UKIP leader Nigel Farage told TV3's The Nation today that the UK had to currently favour migrants from Europe over those from Commonwealth countries such as New Zealand.
He said New Zealanders wanting to work in Britain were being treated unfairly.
"Certainly the kind of immigration policy that we're looking to have would be fairer to New Zealanders than what we've currently got, because at the moment we are making it very hard for you to come here because we have a complete open door to Southern and Eastern Europe. So I'm not saying we'd open our doors to everybody in New Zealand, but at the moment, you're getting a really rotten deal."
The spokesman for Britain Stronger in Europe, James McGrory, said Mr Farage and his supporters wanted to cut immigration.
He told The Nation he did not believe a vote to leave would help New Zealanders wanting to work in Britain.
"The idea that these leave campaigners who have been against immigration of all sorts, throughout their entire political careers, are suddenly going to hand out more visas to New Zealanders or Australians or other people from the Commonwealth is an utter, utter nonsense."

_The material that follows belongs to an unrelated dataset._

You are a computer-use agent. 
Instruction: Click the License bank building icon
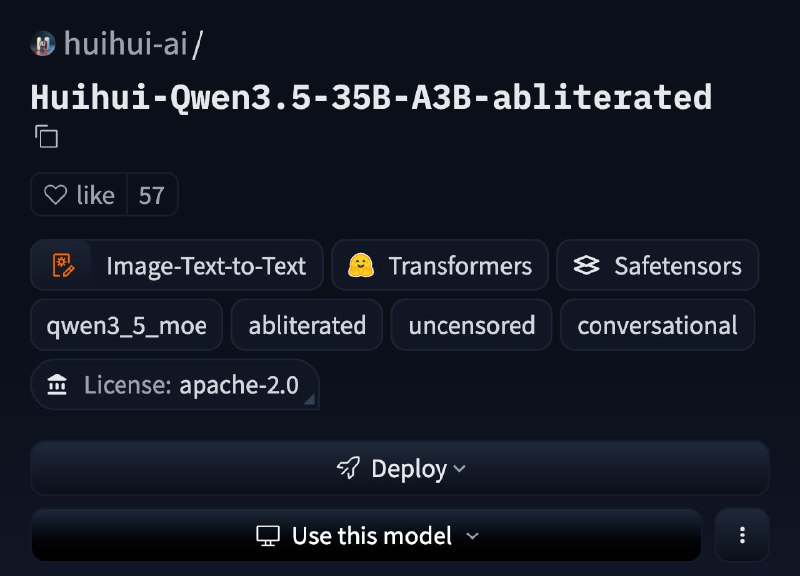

Recent polls have seen the 'leave' vote gaining traction, despite warnings from countries and financial institutions around the world.
The latest report from the International Monetary Fund (IMF) said a vote to exit the European Union in next week's referendum could leave Britain's economy down by more than 5 percent by 2019.
A study by the New Zealand Institute of Economic Research (NZIER) said the post-Brexit picture was "horribly murky" but it was clear incomes there would fall if Britain voted to leave the European Union, and New Zealand's exports would fall by an estimated $190 million a year.
Germany - the UK's biggest trade partner in Europe - recently warned of "a nationalism that pits one European state against another".